So deep in the tank of Democrat politics are the liberal old-guard media, they've stooped to inventing stories, sources and factoids out of whole cloth.
No, it's not a new thing. But it's getting worse by the day as modern scribblers throw out fairness, thoroughness, honesty and all other standards of professionalism in their passion to force "enlightened progress" on the rest of us.
Here are just a couple of examples from my weekend web browsing of Power Line showing how Democrat politicos and their reporter pals deliberately (and shamefully) mislead the public.

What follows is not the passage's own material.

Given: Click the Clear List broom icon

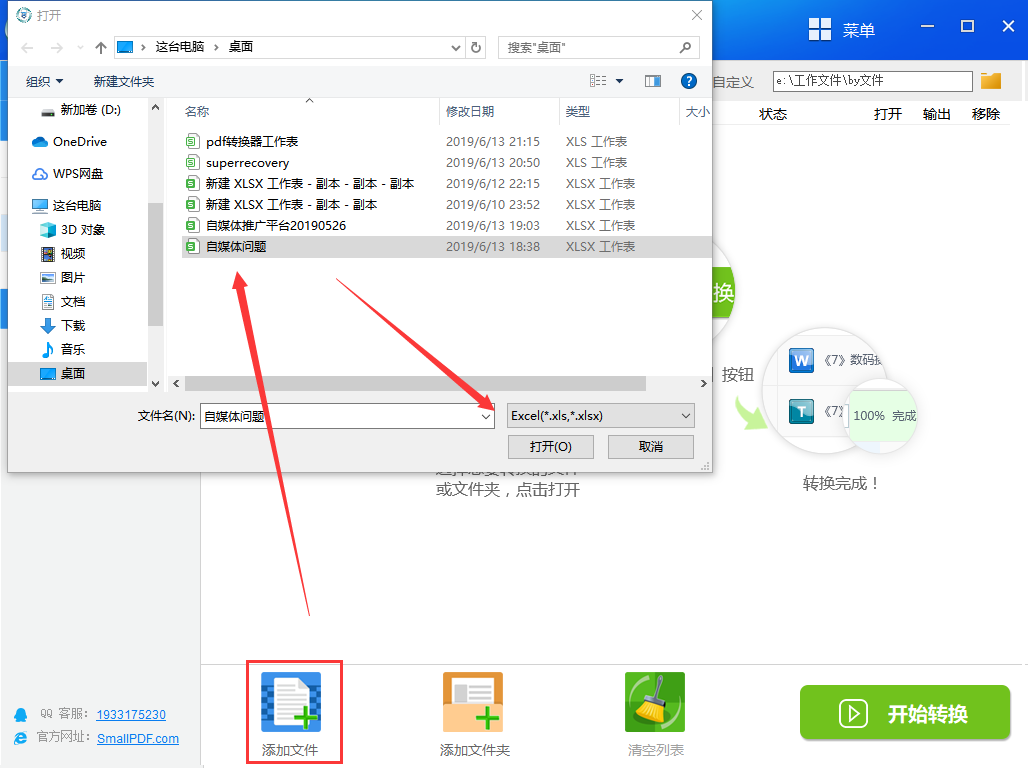Looking at the screenshot, I should (x=654, y=702).
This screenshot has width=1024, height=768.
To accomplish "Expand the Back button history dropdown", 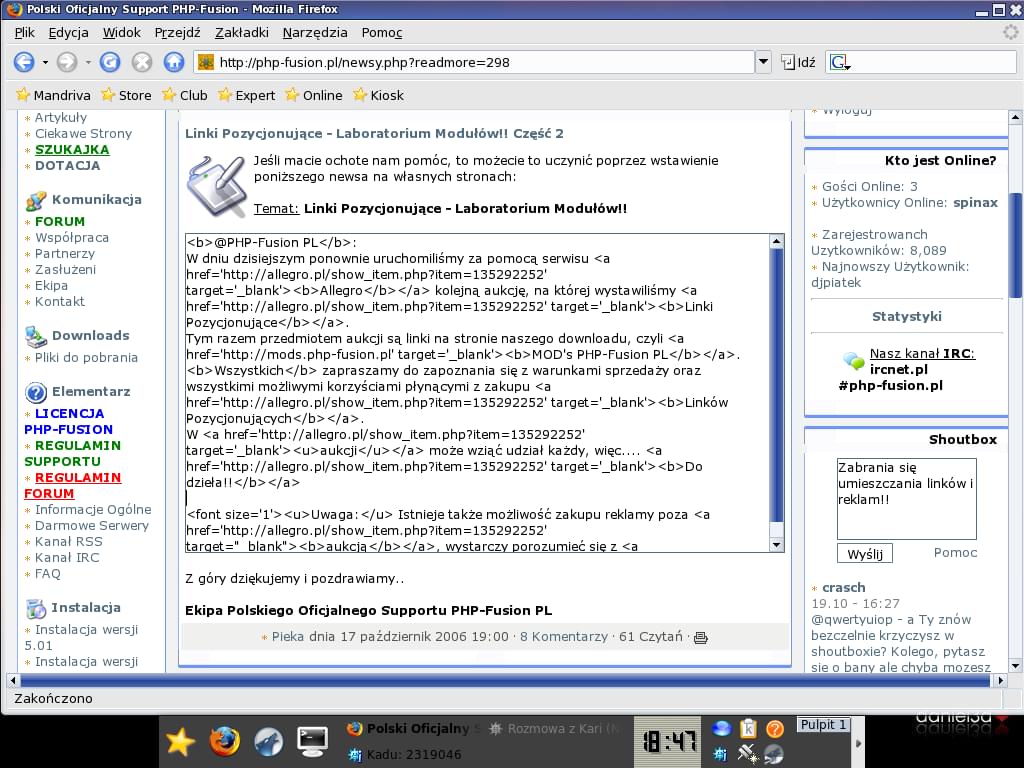I will [x=45, y=62].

The first comes from this post (via the original source, Patterico's Pontifications) about the Houston Chronicle's rank amateurism (or something much worse) in a false report it gave of a town hall meeting of the infamous Texas Congresswoman Rep. Sheila Jackson Lee:
...During the event, one Roxana Mayer presented herself as a physician supporting Obamacare. "I don't know what there is in the bill that creates such panic," she said. According to "Dr." Mayer, the health care system is broken and in need of Obama's cure. In a Houston Chronicle photograph whose caption described Mayer as a pediatric primary care physician, Lee hugged "Dr." Mayer. Very touching.
Mayer, however, is an impostor. She is not a physician, but rather a graduate student in social work and a former Obama delegate to last year's Democratic national convention. She was also an Organizing For America "host" during the Texas primary last year. The Houston Chronicle knew Mayer was an Obama delegate at the time it published the photo, but omitted the information.
The second item is here, giving a telling example of how journalists regularly portray persons they quote in their stories as being "randomly" and "unbiasedly" selected when, in truth, the reporters have carefully chosen them beforehand in order to present a particular point of view. Then these people are sneakily presented as just "men in the street." Bad form, indeed.